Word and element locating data
+ + + + + + +

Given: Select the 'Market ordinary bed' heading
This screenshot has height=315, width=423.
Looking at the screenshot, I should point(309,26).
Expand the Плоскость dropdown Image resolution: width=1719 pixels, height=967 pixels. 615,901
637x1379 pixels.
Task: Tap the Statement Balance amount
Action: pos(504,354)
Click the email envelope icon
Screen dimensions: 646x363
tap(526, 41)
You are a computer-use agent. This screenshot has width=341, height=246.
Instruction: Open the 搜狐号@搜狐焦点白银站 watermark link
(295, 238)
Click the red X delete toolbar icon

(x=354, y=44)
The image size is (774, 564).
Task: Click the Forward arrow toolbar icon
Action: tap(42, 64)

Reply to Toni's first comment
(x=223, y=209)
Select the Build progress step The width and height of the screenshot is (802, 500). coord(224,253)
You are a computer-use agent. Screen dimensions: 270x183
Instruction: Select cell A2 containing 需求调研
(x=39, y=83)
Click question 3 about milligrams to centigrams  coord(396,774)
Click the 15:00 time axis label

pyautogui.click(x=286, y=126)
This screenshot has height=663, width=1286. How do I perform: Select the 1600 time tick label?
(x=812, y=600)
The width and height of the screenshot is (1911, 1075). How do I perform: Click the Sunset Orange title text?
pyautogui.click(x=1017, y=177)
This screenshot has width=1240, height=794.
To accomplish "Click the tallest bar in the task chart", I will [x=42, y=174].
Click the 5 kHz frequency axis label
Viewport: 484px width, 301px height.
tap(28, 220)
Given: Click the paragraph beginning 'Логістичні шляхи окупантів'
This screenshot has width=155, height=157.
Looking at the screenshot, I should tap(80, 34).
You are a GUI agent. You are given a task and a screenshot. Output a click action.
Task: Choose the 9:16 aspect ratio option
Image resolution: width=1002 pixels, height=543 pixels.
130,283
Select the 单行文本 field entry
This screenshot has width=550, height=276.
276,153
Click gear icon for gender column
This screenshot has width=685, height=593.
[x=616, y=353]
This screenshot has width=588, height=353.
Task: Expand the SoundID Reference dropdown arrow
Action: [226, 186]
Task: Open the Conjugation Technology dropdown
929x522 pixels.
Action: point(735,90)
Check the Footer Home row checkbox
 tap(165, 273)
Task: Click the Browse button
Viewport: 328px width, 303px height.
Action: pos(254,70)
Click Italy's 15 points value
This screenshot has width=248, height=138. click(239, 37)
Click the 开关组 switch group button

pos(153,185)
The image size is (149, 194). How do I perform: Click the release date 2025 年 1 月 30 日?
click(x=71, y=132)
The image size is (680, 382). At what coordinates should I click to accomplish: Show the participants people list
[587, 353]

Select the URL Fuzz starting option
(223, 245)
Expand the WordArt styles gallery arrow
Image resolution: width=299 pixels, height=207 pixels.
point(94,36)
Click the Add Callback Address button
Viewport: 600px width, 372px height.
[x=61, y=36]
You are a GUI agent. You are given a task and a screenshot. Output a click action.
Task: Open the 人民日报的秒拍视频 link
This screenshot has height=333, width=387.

+ + + + + + +

## What the task requires
Please output the lines above as a Markdown table with the columns Row and Line, numbering each row and leaving out blank lines.

## Response for this exercise
| Row | Line |
|---|---|
| 1 | Given: Select the 'Market ordinary bed' heading |
| 2 | This screenshot has height=315, width=423. |
| 3 | Looking at the screenshot, I should point(309,26). |
| 4 | Expand the Плоскость dropdown Image resolution: width=1719 pixels, height=967 pixels. 615,901 |
| 5 | 637x1379 pixels. |
| 6 | Task: Tap the Statement Balance amount |
| 7 | Action: pos(504,354) |
| 8 | Click the email envelope icon |
| 9 | Screen dimensions: 646x363 |
| 10 | tap(526, 41) |
| 11 | You are a computer-use agent. This screenshot has width=341, height=246. |
| 12 | Instruction: Open the 搜狐号@搜狐焦点白银站 watermark link |
| 13 | (295, 238) |
| 14 | Click the red X delete toolbar icon |
| 15 | (x=354, y=44) |
| 16 | The image size is (774, 564). |
| 17 | Task: Click the Forward arrow toolbar icon |
| 18 | Action: tap(42, 64) |
| 19 | Reply to Toni's first comment |
| 20 | (x=223, y=209) |
| 21 | Select the Build progress step The width and height of the screenshot is (802, 500). coord(224,253) |
| 22 | You are a computer-use agent. Screen dimensions: 270x183 |
| 23 | Instruction: Select cell A2 containing 需求调研 |
| 24 | (x=39, y=83) |
| 25 | Click question 3 about milligrams to centigrams  coord(396,774) |
| 26 | Click the 15:00 time axis label |
| 27 | pyautogui.click(x=286, y=126) |
| 28 | This screenshot has height=663, width=1286. How do I perform: Select the 1600 time tick label? |
| 29 | (x=812, y=600) |
| 30 | The width and height of the screenshot is (1911, 1075). How do I perform: Click the Sunset Orange title text? |
| 31 | pyautogui.click(x=1017, y=177) |
| 32 | This screenshot has width=1240, height=794. |
| 33 | To accomplish "Click the tallest bar in the task chart", I will [x=42, y=174]. |
| 34 | Click the 5 kHz frequency axis label |
| 35 | Viewport: 484px width, 301px height. |
| 36 | tap(28, 220) |
| 37 | Given: Click the paragraph beginning 'Логістичні шляхи окупантів' |
| 38 | This screenshot has width=155, height=157. |
| 39 | Looking at the screenshot, I should tap(80, 34). |
| 40 | You are a GUI agent. You are given a task and a screenshot. Output a click action. |
| 41 | Task: Choose the 9:16 aspect ratio option |
| 42 | Image resolution: width=1002 pixels, height=543 pixels. |
| 43 | 130,283 |
| 44 | Select the 单行文本 field entry |
| 45 | This screenshot has width=550, height=276. |
| 46 | 276,153 |
| 47 | Click gear icon for gender column |
| 48 | This screenshot has width=685, height=593. |
| 49 | [x=616, y=353] |
| 50 | This screenshot has width=588, height=353. |
| 51 | Task: Expand the SoundID Reference dropdown arrow |
| 52 | Action: [226, 186] |
| 53 | Task: Open the Conjugation Technology dropdown |
| 54 | 929x522 pixels. |
| 55 | Action: point(735,90) |
| 56 | Check the Footer Home row checkbox |
| 57 |  tap(165, 273) |
| 58 | Task: Click the Browse button |
| 59 | Viewport: 328px width, 303px height. |
| 60 | Action: pos(254,70) |
| 61 | Click Italy's 15 points value |
| 62 | This screenshot has width=248, height=138. click(239, 37) |
| 63 | Click the 开关组 switch group button |
| 64 | pos(153,185) |
| 65 | The image size is (149, 194). How do I perform: Click the release date 2025 年 1 月 30 日? |
| 66 | click(x=71, y=132) |
| 67 | The image size is (680, 382). At what coordinates should I click to accomplish: Show the participants people list |
| 68 | [587, 353] |
| 69 | Select the URL Fuzz starting option |
| 70 | (223, 245) |
| 71 | Expand the WordArt styles gallery arrow |
| 72 | Image resolution: width=299 pixels, height=207 pixels. |
| 73 | point(94,36) |
| 74 | Click the Add Callback Address button |
| 75 | Viewport: 600px width, 372px height. |
| 76 | [x=61, y=36] |
| 77 | You are a GUI agent. You are given a task and a screenshot. Output a click action. |
| 78 | Task: Open the 人民日报的秒拍视频 link |
| 79 | This screenshot has height=333, width=387. |